(PROBLEM DETAILS): Can you render the listing below as a JSON list of strings, one per line, from the line with "The image size is (600, 1267)." up to and including the line with "duration-stepper: ︿ ﹀", leaving out blank lines?

(TASK DATA):
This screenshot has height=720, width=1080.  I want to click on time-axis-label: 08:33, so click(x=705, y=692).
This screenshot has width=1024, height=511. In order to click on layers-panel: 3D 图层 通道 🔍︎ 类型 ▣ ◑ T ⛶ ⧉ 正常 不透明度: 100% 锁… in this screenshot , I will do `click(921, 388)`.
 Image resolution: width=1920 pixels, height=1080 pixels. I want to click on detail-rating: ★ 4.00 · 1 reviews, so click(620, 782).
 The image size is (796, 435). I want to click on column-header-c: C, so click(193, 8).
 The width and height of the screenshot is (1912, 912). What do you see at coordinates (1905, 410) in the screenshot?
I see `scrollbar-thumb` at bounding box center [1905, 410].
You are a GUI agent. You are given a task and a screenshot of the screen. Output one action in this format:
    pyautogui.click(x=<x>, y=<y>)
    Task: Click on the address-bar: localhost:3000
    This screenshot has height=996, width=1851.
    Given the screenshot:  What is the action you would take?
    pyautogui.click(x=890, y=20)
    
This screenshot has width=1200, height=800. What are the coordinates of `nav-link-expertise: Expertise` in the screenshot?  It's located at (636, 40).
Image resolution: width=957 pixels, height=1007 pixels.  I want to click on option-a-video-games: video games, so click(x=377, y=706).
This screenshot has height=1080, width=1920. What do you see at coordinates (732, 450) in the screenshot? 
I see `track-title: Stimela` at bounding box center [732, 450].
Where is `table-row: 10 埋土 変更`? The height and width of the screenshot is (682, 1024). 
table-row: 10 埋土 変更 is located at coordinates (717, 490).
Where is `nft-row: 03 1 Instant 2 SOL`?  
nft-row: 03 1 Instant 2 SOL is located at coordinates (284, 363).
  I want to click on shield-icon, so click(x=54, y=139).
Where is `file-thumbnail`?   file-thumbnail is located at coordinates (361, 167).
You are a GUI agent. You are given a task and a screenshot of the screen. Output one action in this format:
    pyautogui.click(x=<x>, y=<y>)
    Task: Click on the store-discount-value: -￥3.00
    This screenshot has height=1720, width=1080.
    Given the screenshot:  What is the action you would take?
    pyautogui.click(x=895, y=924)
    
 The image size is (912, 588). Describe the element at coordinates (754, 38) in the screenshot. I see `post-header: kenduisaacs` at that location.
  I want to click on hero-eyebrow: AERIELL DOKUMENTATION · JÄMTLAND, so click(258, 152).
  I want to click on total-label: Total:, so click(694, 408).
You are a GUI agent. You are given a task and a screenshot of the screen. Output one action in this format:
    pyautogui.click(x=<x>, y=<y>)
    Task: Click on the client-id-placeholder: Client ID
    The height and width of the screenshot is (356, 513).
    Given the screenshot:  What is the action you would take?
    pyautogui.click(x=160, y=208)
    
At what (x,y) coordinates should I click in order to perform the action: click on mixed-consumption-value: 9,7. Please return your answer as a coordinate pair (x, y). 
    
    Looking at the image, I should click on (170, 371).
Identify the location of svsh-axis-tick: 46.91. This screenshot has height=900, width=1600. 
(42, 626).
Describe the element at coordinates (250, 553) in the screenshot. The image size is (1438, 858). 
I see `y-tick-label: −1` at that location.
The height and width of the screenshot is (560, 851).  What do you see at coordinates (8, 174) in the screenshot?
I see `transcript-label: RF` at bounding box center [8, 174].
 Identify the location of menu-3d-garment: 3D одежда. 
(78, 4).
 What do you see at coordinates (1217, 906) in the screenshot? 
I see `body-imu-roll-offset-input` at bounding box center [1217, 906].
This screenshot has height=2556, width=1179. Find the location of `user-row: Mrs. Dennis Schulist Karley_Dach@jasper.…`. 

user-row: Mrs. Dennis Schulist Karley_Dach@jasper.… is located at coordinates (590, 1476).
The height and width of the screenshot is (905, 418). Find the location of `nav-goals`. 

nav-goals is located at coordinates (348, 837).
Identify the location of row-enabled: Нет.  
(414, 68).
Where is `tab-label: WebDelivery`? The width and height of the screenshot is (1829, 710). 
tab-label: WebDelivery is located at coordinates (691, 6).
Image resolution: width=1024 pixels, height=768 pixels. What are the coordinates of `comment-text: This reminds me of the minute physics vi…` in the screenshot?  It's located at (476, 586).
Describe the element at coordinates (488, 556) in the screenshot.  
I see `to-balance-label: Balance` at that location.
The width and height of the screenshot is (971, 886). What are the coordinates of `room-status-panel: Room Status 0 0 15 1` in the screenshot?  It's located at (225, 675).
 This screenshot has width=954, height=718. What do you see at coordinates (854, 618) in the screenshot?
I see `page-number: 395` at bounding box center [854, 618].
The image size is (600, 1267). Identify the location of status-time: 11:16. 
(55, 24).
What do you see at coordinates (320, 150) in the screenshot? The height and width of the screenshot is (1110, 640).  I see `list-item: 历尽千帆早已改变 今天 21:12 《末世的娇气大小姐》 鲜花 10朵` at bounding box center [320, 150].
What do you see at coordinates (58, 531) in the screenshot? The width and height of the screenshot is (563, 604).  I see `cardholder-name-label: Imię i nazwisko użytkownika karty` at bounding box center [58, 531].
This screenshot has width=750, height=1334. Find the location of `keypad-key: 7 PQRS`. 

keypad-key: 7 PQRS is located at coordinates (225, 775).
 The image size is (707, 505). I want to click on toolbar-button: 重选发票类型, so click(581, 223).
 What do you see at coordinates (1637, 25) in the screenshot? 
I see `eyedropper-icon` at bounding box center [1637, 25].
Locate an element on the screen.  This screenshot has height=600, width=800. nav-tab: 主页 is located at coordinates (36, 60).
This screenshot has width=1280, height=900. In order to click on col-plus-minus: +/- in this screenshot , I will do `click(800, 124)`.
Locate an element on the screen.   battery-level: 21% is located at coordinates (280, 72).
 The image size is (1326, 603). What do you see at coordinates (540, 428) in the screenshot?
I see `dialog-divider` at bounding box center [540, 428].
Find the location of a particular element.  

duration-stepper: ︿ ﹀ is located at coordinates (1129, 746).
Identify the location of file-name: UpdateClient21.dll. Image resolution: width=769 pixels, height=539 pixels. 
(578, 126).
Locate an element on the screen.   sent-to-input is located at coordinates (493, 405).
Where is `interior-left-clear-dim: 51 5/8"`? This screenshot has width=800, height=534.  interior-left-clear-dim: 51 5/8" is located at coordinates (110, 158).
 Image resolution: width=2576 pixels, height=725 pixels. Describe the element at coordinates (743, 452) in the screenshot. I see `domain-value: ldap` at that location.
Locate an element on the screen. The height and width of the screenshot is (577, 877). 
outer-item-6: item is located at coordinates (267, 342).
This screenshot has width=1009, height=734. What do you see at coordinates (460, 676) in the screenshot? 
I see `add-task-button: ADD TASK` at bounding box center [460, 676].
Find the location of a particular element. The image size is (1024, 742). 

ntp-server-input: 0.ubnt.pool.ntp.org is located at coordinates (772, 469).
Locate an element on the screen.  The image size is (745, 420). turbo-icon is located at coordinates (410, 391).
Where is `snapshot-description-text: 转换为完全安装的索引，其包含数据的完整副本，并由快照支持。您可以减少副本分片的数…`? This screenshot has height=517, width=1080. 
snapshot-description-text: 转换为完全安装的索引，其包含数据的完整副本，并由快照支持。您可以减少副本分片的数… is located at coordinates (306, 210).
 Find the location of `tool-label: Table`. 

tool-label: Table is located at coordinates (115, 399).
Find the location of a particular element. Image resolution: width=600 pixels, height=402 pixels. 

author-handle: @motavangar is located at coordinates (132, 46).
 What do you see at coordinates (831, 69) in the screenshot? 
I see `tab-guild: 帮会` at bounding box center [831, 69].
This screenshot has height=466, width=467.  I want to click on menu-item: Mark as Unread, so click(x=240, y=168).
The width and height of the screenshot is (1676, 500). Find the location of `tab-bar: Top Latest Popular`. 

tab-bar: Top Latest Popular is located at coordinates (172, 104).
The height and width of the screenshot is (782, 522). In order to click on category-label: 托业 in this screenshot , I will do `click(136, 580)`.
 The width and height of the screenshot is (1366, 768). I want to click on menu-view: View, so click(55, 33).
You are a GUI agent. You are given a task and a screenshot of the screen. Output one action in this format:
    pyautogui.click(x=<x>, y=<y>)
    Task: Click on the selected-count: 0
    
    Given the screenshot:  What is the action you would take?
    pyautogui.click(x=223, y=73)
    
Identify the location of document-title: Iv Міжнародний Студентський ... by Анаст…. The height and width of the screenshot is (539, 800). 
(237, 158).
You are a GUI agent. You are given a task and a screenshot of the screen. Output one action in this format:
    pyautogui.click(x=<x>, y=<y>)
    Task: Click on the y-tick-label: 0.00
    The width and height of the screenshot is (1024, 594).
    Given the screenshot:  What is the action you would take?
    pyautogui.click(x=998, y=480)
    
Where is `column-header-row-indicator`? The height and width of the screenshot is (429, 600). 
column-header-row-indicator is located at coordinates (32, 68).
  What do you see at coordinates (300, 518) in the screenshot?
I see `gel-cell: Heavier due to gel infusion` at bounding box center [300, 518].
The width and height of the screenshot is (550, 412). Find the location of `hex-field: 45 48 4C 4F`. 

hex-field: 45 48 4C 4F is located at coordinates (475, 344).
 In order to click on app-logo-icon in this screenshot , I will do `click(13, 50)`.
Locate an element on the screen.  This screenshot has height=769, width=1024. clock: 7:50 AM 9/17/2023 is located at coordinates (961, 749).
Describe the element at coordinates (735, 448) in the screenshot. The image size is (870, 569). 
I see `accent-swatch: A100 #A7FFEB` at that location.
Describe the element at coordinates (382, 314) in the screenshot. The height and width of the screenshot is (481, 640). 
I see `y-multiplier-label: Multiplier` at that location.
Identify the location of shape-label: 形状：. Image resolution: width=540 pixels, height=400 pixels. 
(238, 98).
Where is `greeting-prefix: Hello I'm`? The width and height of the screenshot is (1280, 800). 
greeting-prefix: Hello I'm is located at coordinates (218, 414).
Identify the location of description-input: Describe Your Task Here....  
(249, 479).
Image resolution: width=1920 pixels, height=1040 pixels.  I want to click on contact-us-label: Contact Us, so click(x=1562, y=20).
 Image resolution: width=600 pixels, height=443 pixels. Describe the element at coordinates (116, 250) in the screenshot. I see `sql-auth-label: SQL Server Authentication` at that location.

(REPLY TO THE TASK):
[
  "The image size is (600, 1267). Identify the location of status-time: 11:16. ",
  "(55, 24).",
  "What do you see at coordinates (320, 150) in the screenshot? The height and width of the screenshot is (1110, 640).  I see `list-item: 历尽千帆早已改变 今天 21:12 《末世的娇气大小姐》 鲜花 10朵` at bounding box center [320, 150].",
  "What do you see at coordinates (58, 531) in the screenshot? The width and height of the screenshot is (563, 604).  I see `cardholder-name-label: Imię i nazwisko użytkownika karty` at bounding box center [58, 531].",
  "This screenshot has width=750, height=1334. Find the location of `keypad-key: 7 PQRS`. ",
  "keypad-key: 7 PQRS is located at coordinates (225, 775).",
  " The image size is (707, 505). I want to click on toolbar-button: 重选发票类型, so click(581, 223).",
  " What do you see at coordinates (1637, 25) in the screenshot? ",
  "I see `eyedropper-icon` at bounding box center [1637, 25].",
  "Locate an element on the screen.  This screenshot has height=600, width=800. nav-tab: 主页 is located at coordinates (36, 60).",
  "This screenshot has width=1280, height=900. In order to click on col-plus-minus: +/- in this screenshot , I will do `click(800, 124)`.",
  "Locate an element on the screen.   battery-level: 21% is located at coordinates (280, 72).",
  " The image size is (1326, 603). What do you see at coordinates (540, 428) in the screenshot?",
  "I see `dialog-divider` at bounding box center [540, 428].",
  "Find the location of a particular element.  ",
  "duration-stepper: ︿ ﹀ is located at coordinates (1129, 746)."
]